Common Crawl
- Company type: 501(c)(3) non-profit
- Founded: 2007
- Headquarters: San Francisco, California; Los Angeles, California, United States
- Founder: Gil Elbaz
- Managing director: Rich Skrenta
- Website: commoncrawl.org
- Content license: Apache 2.0 (software) ^{[clarification needed]}

= Common Crawl =

Nonprofit web crawling and archive organization

The Common Crawl Foundation (Common Crawl) is a nonprofit 501(c)(3) organization that crawls the web and freely provides its archives and datasets to the public. Access to the data is free on Amazon Web Services, but users may incur storage and compute costs.

Common Crawl was founded by Gil Elbaz.

The data had mostly been primarily used by researchers and some startups until the 2020s, when AI companies started training large language models using the data. In November 2025, an investigation by The Atlantic revealed that Common Crawl misled publishers when it claimed it respected paywalls in its scraping and it was not honoring requests from publishers to have their content removed from its databases.

==History==
Common Crawl was founded in 2007 in San Francisco, and started archiving websites that year. It began publishing its crawls in 2011.

By 2013, sites like TinEye were building their products off of Common Crawl. The crawl reduces the reliance of companies and researchers on Google, which has the biggest dataset. Common Crawl was designed to have more and fresher data that was more efficient to analyze and utilize than the Wayback Machine created by the Internet Archive.

By 2015, 1.8 billion webpages were on the Common Crawl, which started by crawling a list of URLs donated by the search engine Blekko. They use Amazon Web Services, which provides some of its services for free, allowing computing costs to average $2–4000/month. The Common Crawl website listed 30 studies based on Common Crawl data.

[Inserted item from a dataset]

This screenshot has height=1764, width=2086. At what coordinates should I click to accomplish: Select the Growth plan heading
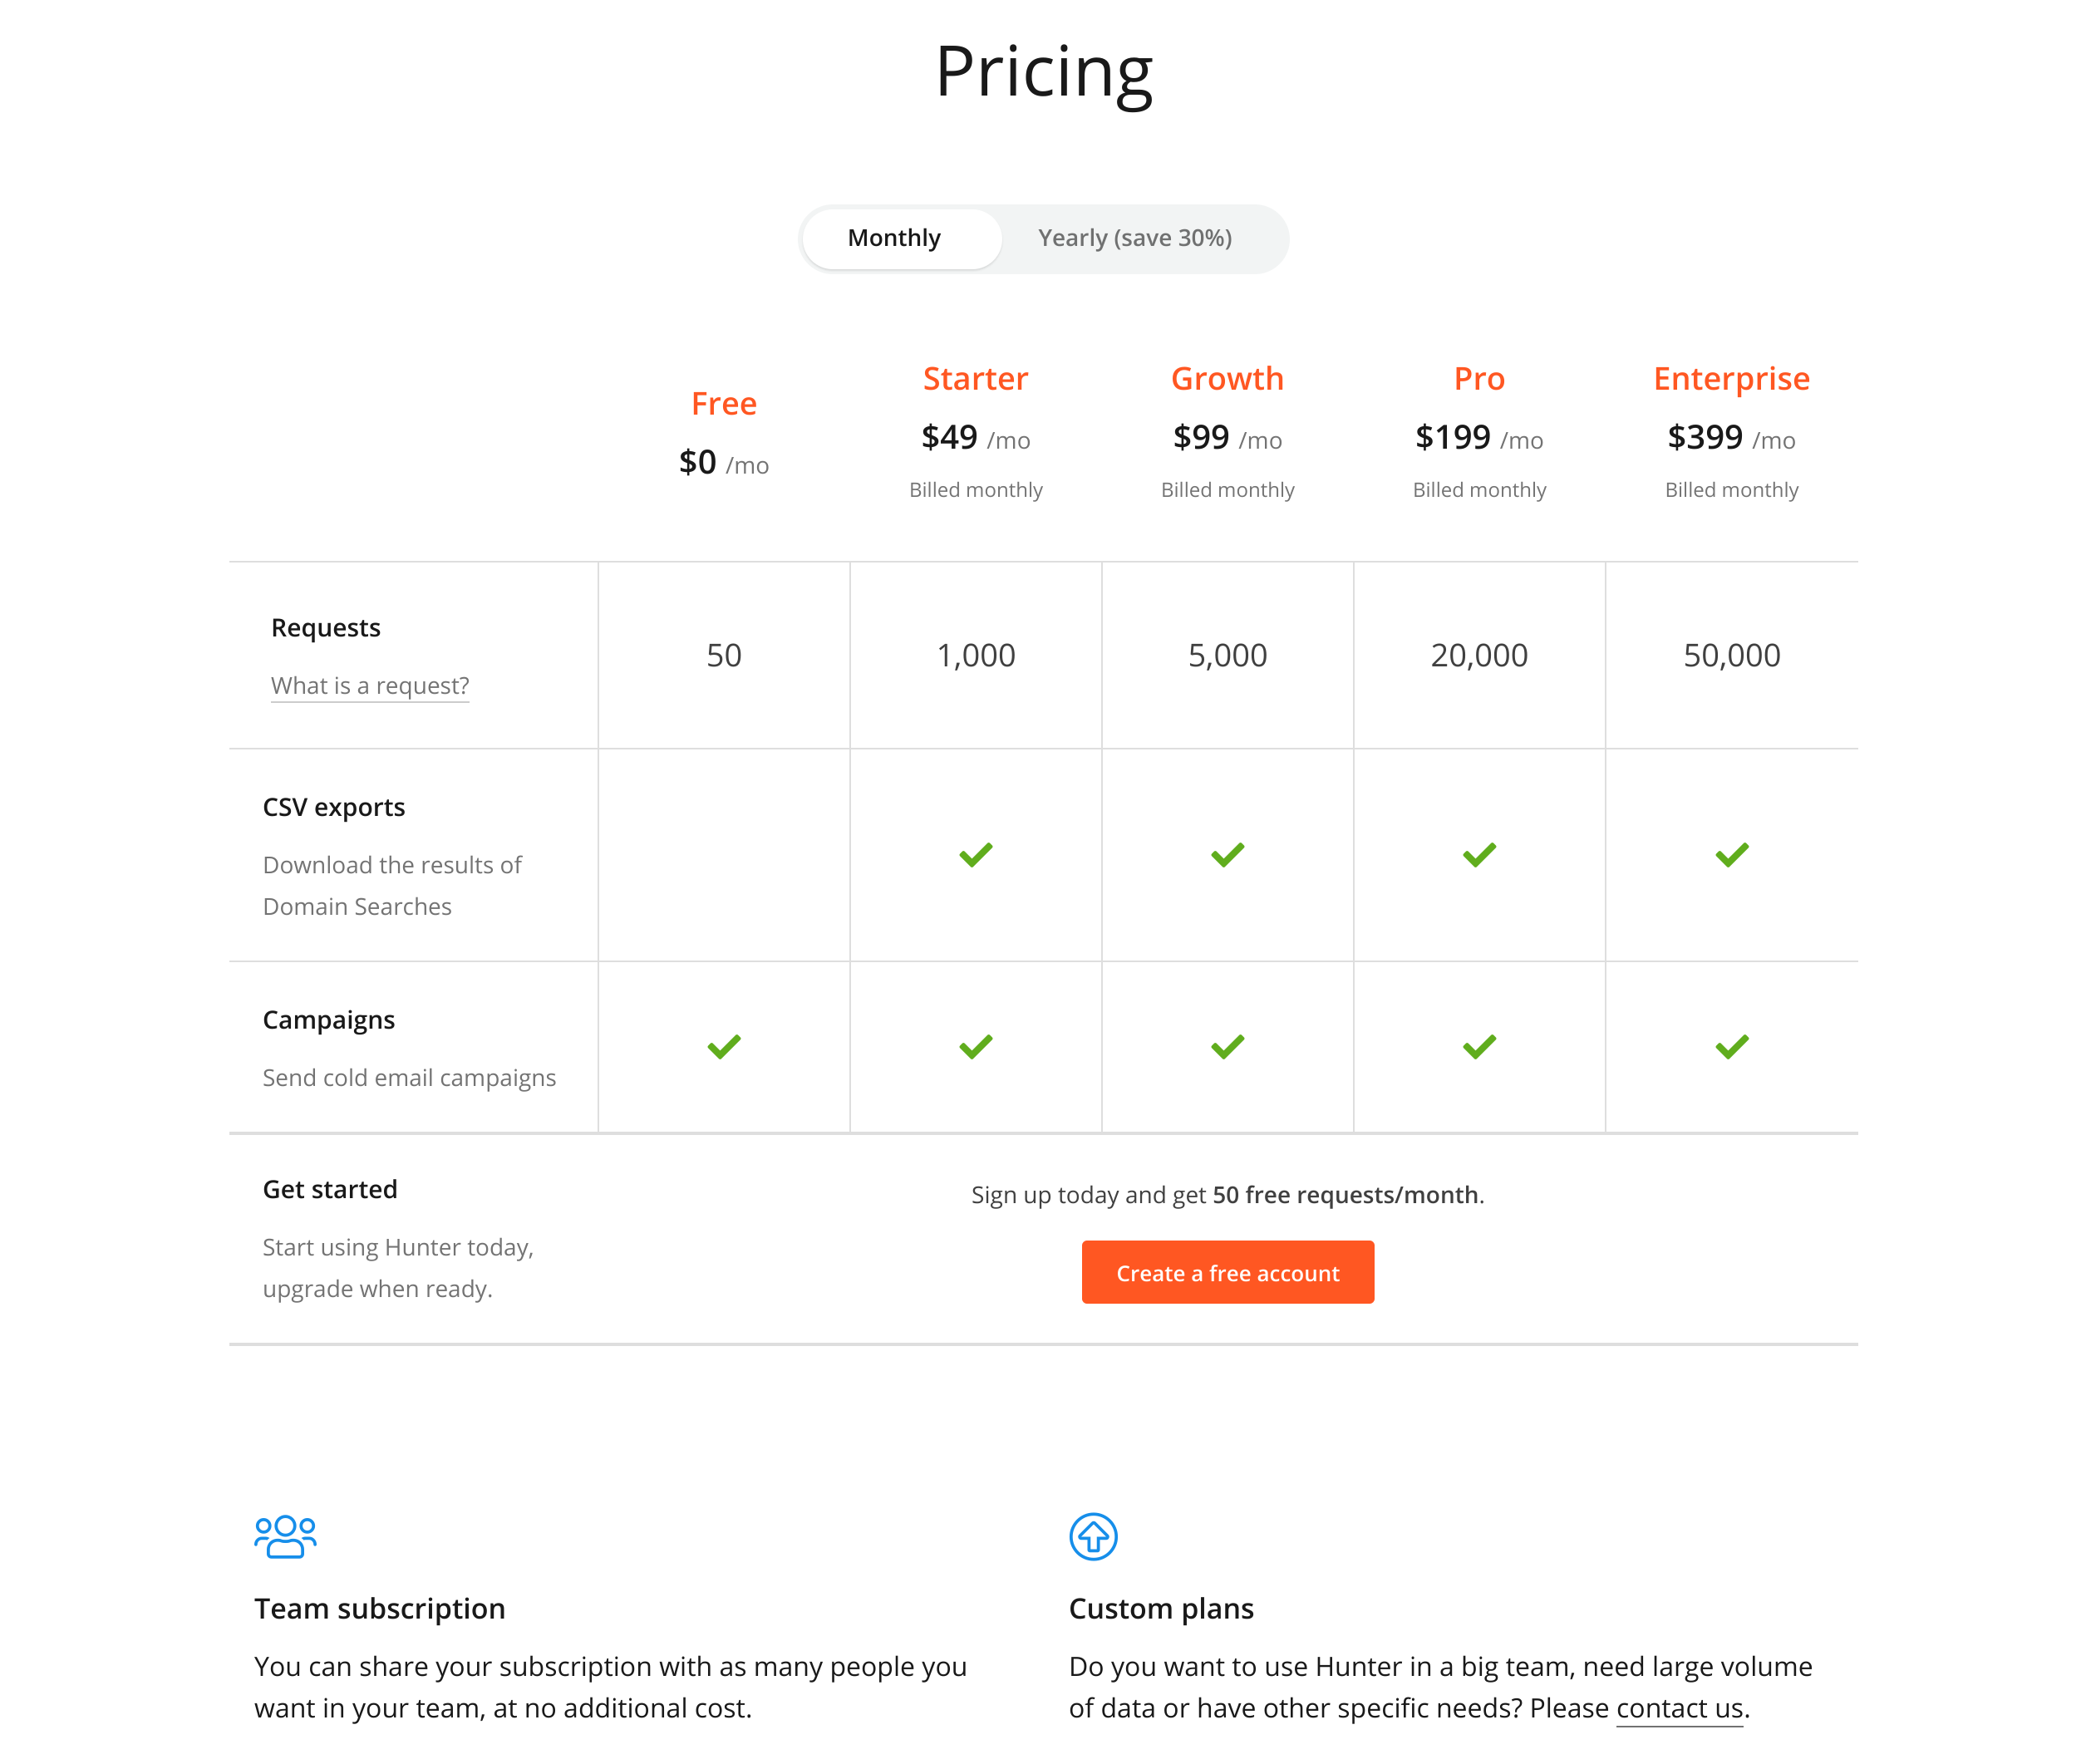pyautogui.click(x=1227, y=378)
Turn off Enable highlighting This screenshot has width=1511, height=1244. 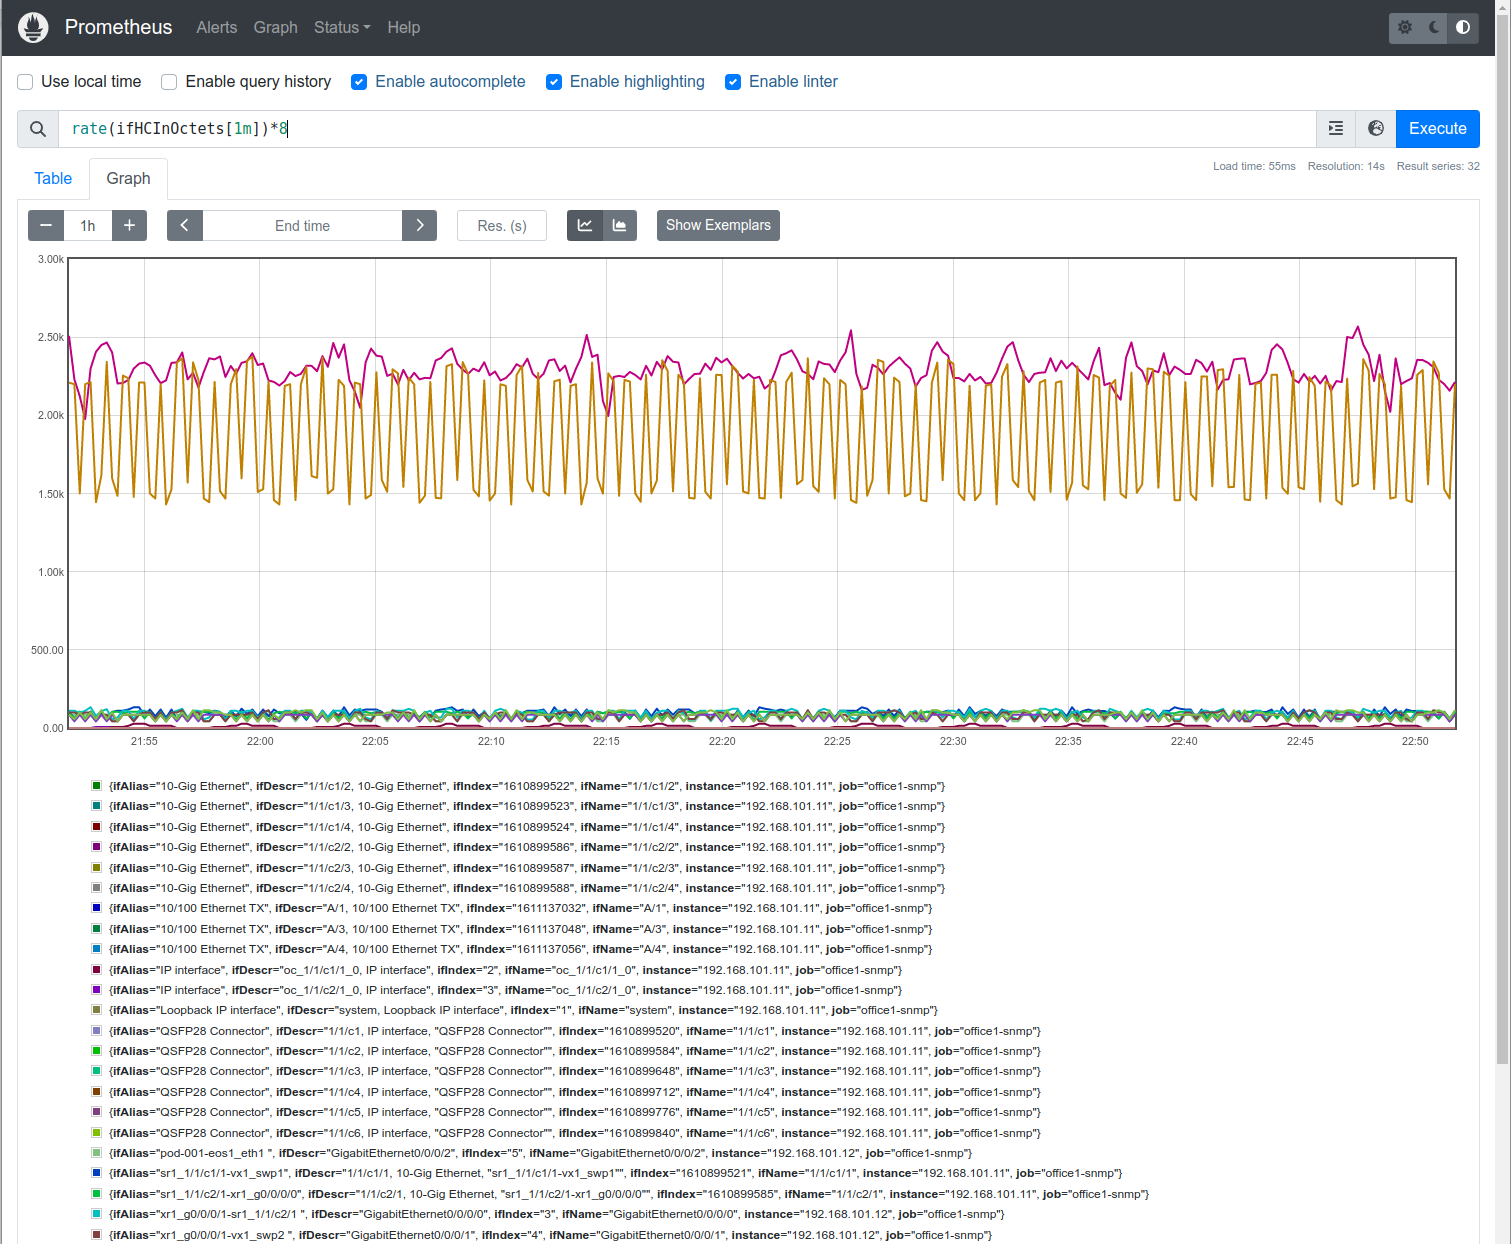(554, 82)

Before 2023, Common Crawl was not very well known outside of academic researchers who utilize the data. Common Crawl received its first requests to redact information in 2023 and increasingly started seeing its crawler, CCBot, blocked. In 2023, it began receiving significant financial support from AI companies, including Anthropic and OpenAI, each of which donated $250,000. ChatGPT, as of 2023, was largely trained on Common Crawl, as were other LLMs including Gemini. By April 2023, Common Crawl was capturing 3.1 billion webpages, with an estimated 5% of pages before 2021 containing hate speech or slurs.

As of 2024, Common Crawl had been cited in more than 10,000 academic studies. By 2024, The Pile and Common Crawl had been the two main training datasets being used to train AI models.

In November 2025, an investigation by technology journalist Alex Reisner for The Atlantic revealed that Common Crawl misled publishers when it claimed it respected paywalls in its scraping and when it said that it was honoring requests from publishers to have their content removed from its databases. It included misleading results in the public search function on its website that showed no entries for websites that had requested their archives be removed, when in fact those sites were still included in its scrapes used by AI companies. As of 2025, Reisner found that CCBot was the most widely-blocked bot by the top 1000 websites.

A 2026 article in LWN.net discussed an advantage to services like Common Crawl being that it can limit the scraping costs to websites by allowing companies and researchers to download the data from Common Crawl instead of scraping it themselves.

In April 2026, Common Crawl experimentally began to distribute its data through Hugging Face Storage Bucket, in addition to its standard storage on Amazon S3.

== Organization ==
Peter Norvig and Joi Ito have served on the advisory board. Rich Skrenta is the executive director.

It has received funding almost exclusively from the Elbaz Family Foundation Trust until 2023 when it started receiving donations from the AI industry.

== Refined versions ==
A number of organizations take raw Common Crawl data and refine it into datasets that exclude edgy content or are otherwise higher-quality for their purposes, such as FineWeb, DCLM and C4.

=== Colossal Clean Crawled Corpus ===
The Colossal Clean Crawled Corpus, or C4 for short was created by Google. It was constructed for the training of the T5 language model series in 2019. As of 2023, there were some concerns over copyrighted content in the C4 as well as racist content. A 2024 study found that 45% of the content was explicitly restricted by websites' terms of service to be used for purposes like AI training by for-profit companies.